-- Directions --
Copy out the listing, beginning at the line containing "You are a computer-use" and stopping after the line containing "coord(177,59)". Omit the pictures.

-- Stored rows --
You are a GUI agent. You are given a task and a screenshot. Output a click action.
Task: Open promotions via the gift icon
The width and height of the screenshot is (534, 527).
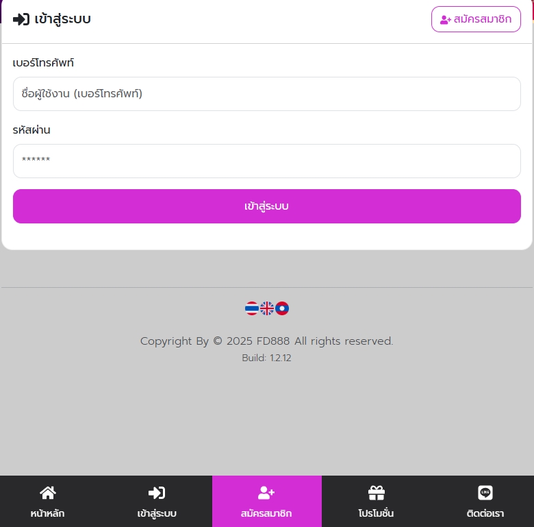click(377, 493)
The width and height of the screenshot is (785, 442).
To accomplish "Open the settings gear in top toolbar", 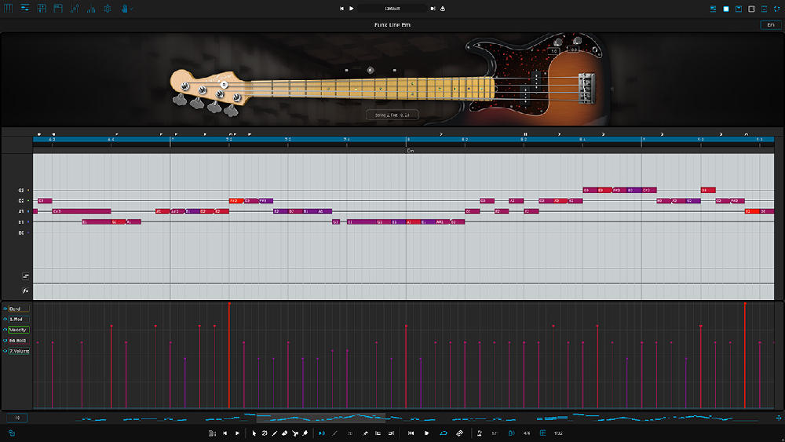I will coord(108,9).
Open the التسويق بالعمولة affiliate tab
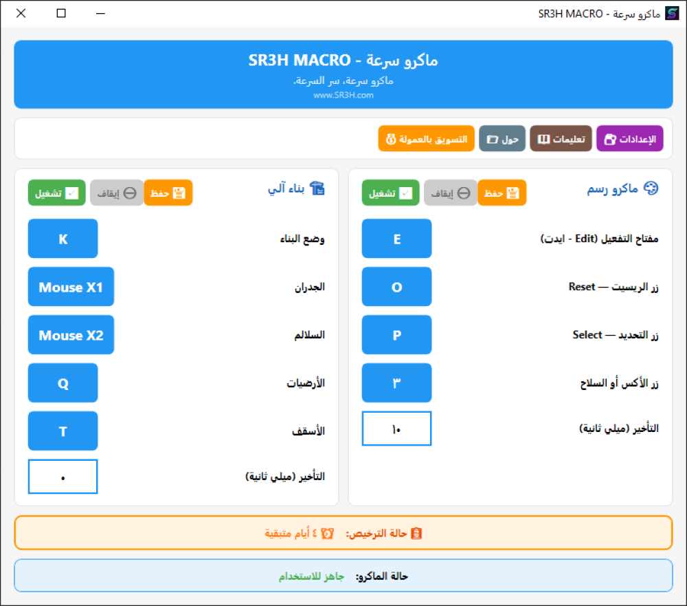This screenshot has width=687, height=606. pos(426,139)
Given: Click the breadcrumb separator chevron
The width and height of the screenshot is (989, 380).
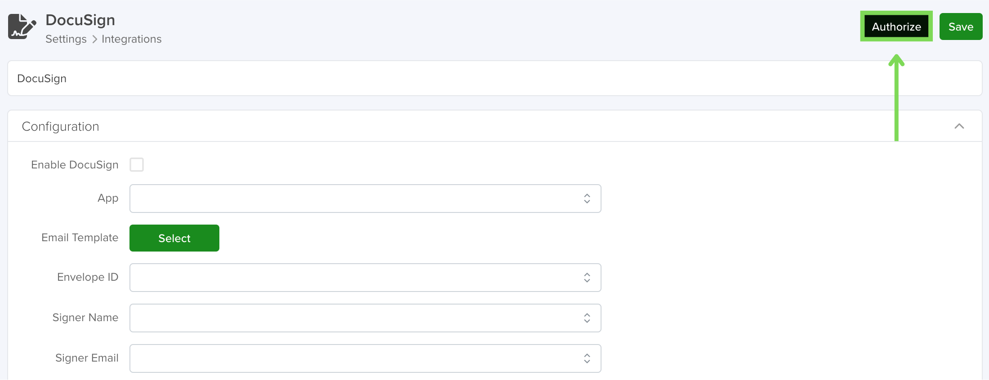Looking at the screenshot, I should [94, 40].
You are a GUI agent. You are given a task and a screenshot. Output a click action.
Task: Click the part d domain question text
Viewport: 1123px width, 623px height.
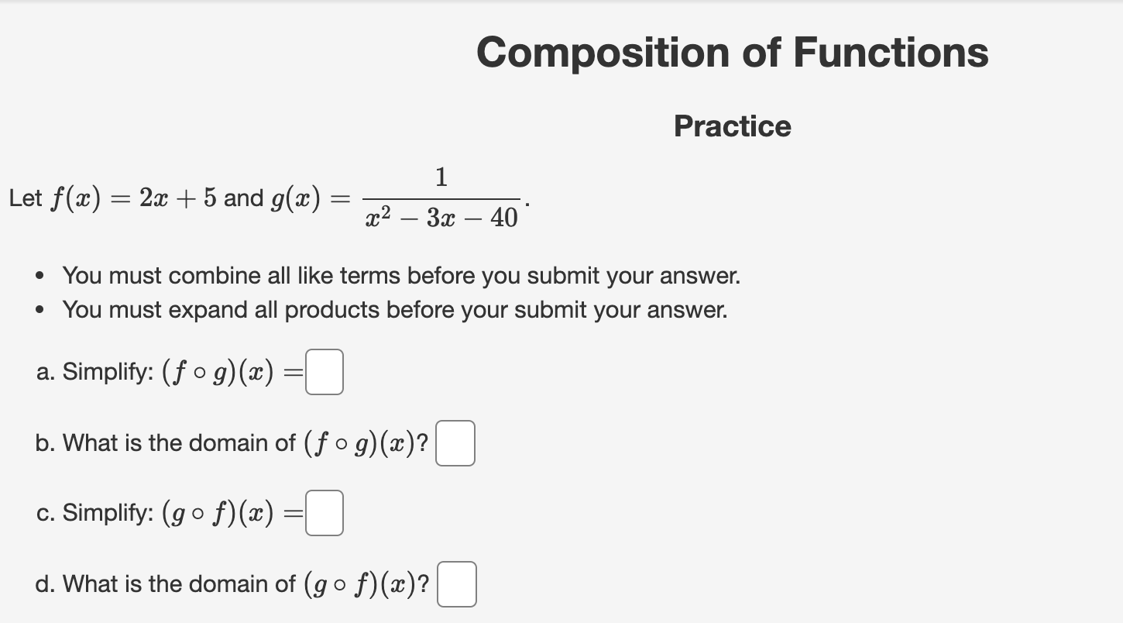(167, 583)
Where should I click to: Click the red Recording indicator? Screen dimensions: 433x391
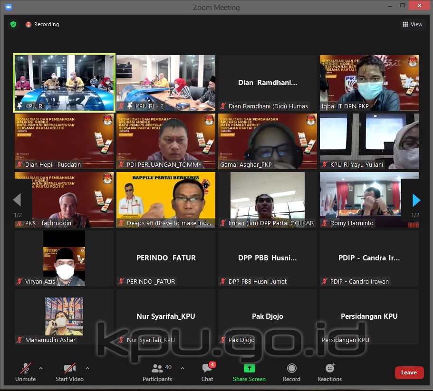[29, 24]
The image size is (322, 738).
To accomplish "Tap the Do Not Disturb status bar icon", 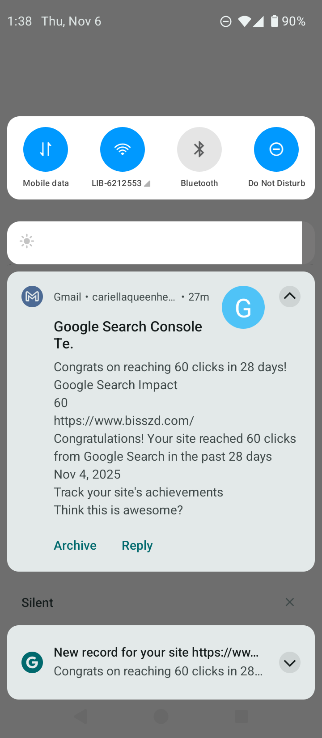I will [x=226, y=21].
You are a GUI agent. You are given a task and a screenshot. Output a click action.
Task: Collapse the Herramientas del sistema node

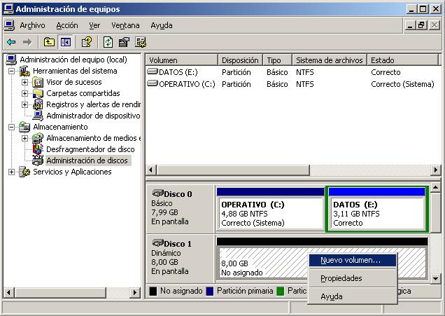tap(12, 71)
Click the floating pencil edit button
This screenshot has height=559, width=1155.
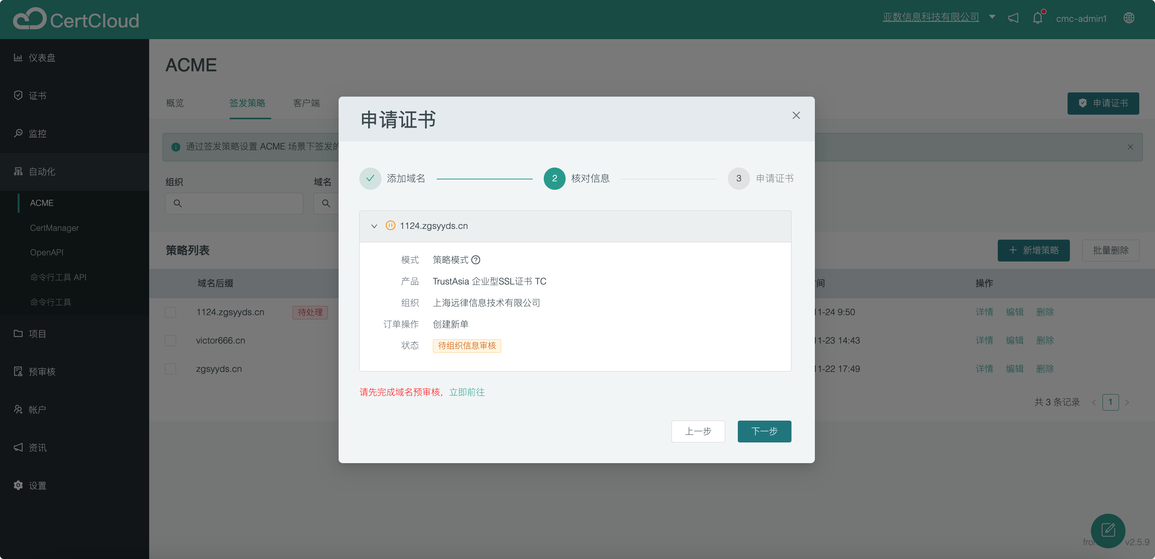1108,531
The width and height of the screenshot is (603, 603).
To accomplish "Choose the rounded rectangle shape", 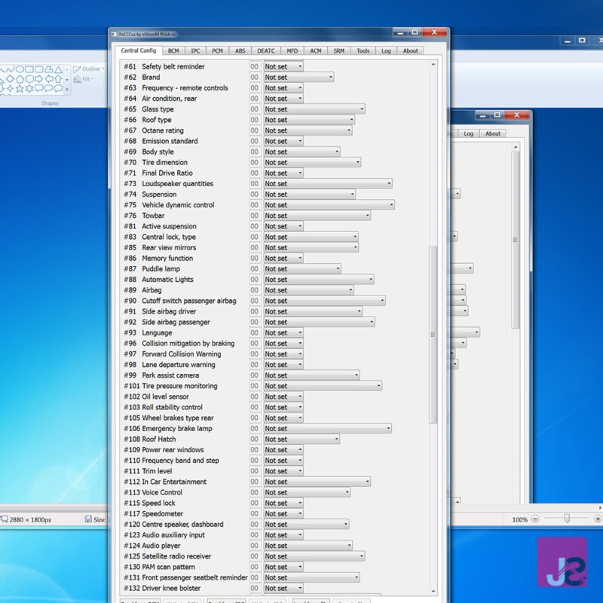I will tap(38, 69).
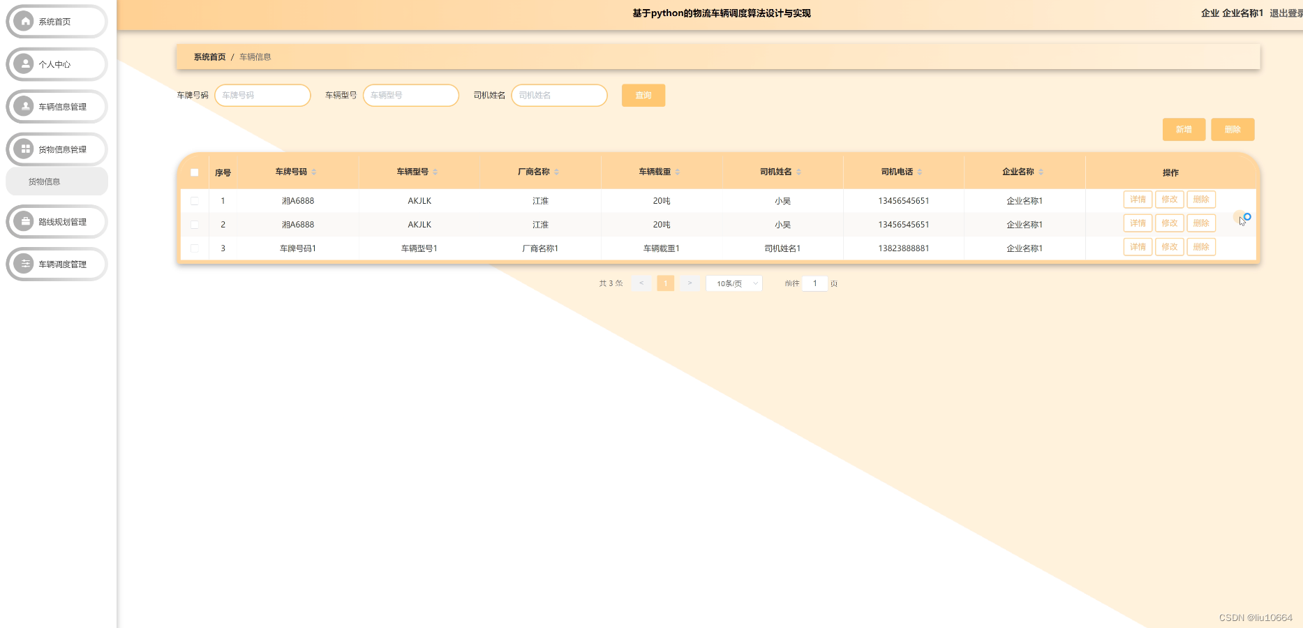Check the checkbox on row 车牌号码1
This screenshot has height=628, width=1303.
pos(195,248)
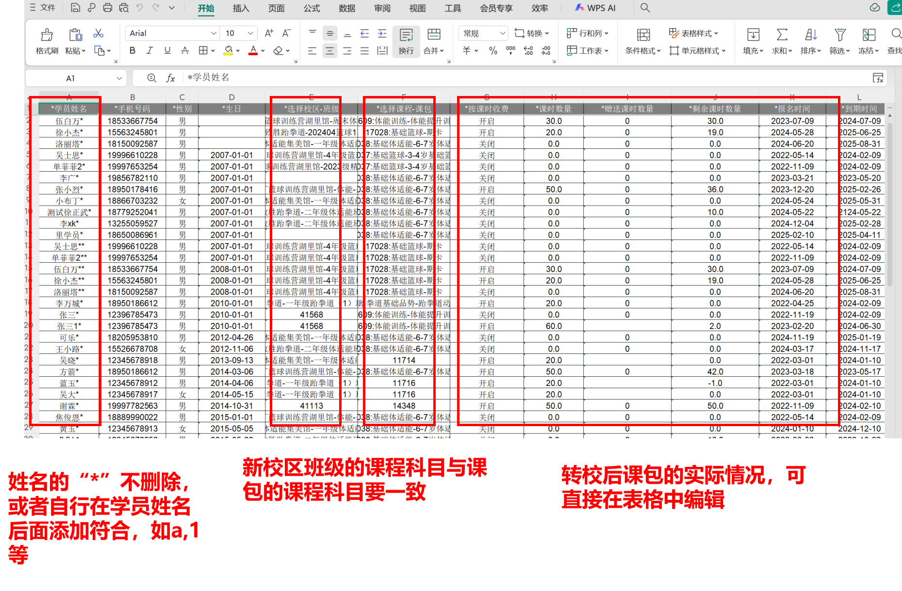Toggle Wrap Text (换行) button

(406, 41)
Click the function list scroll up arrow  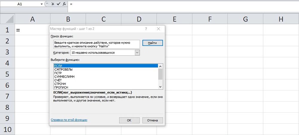tap(160, 66)
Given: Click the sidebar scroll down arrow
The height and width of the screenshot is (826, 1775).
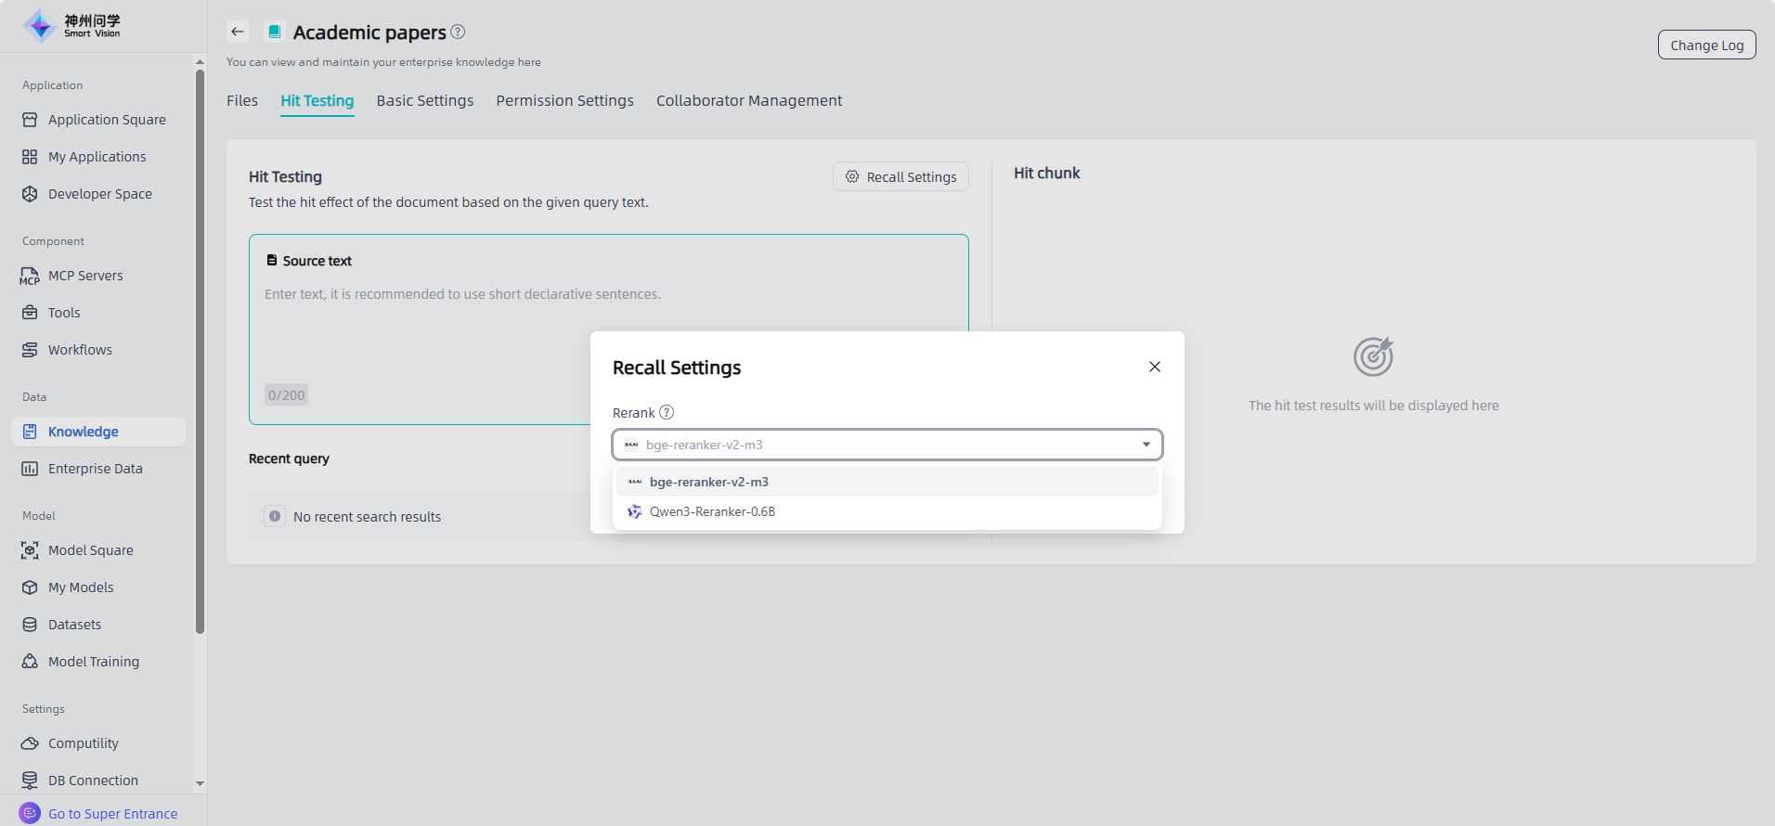Looking at the screenshot, I should pos(200,783).
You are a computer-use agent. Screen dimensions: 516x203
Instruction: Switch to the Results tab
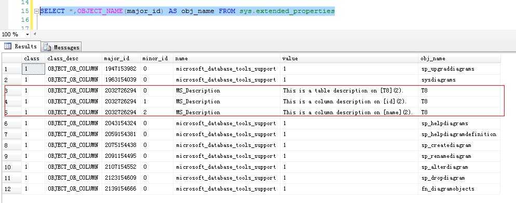[21, 46]
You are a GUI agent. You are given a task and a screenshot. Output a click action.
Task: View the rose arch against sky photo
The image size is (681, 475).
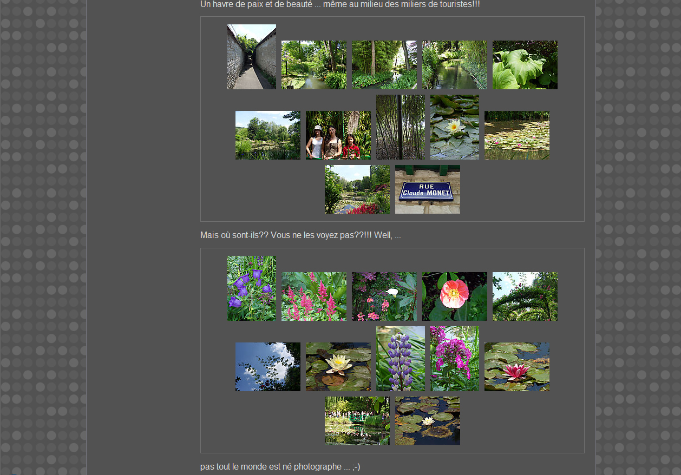(x=525, y=296)
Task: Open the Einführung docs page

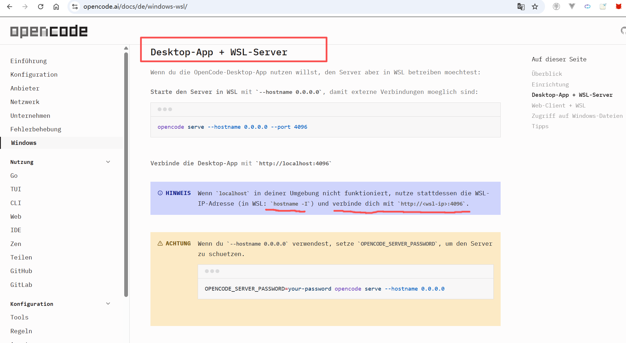Action: pos(29,61)
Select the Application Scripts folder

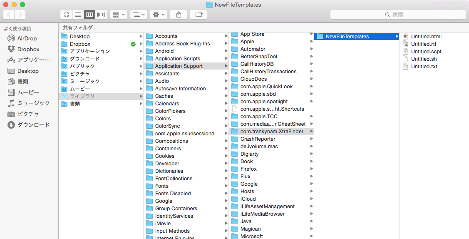coord(177,59)
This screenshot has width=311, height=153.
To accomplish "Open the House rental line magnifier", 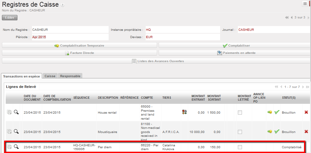I will point(16,112).
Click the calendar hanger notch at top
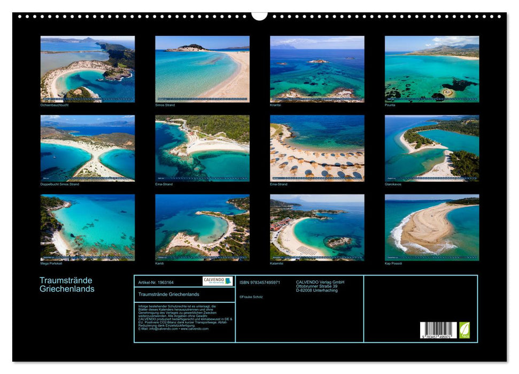This screenshot has width=519, height=374. (x=259, y=16)
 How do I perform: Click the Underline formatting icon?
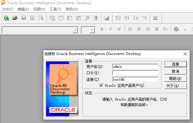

-- Result for this exercise --
You are a computer-use agent. Screen dimensions: 516x203
Instruction: Switch to the Results tab
[21, 46]
You are a GUI agent. You are given a task and a screenshot. Output a click action.
Task: View the rose arch against sky photo
The image size is (681, 475).
(x=525, y=296)
Task: Open the Einführung docs page

Action: pos(29,61)
Select the Application Scripts folder

coord(177,59)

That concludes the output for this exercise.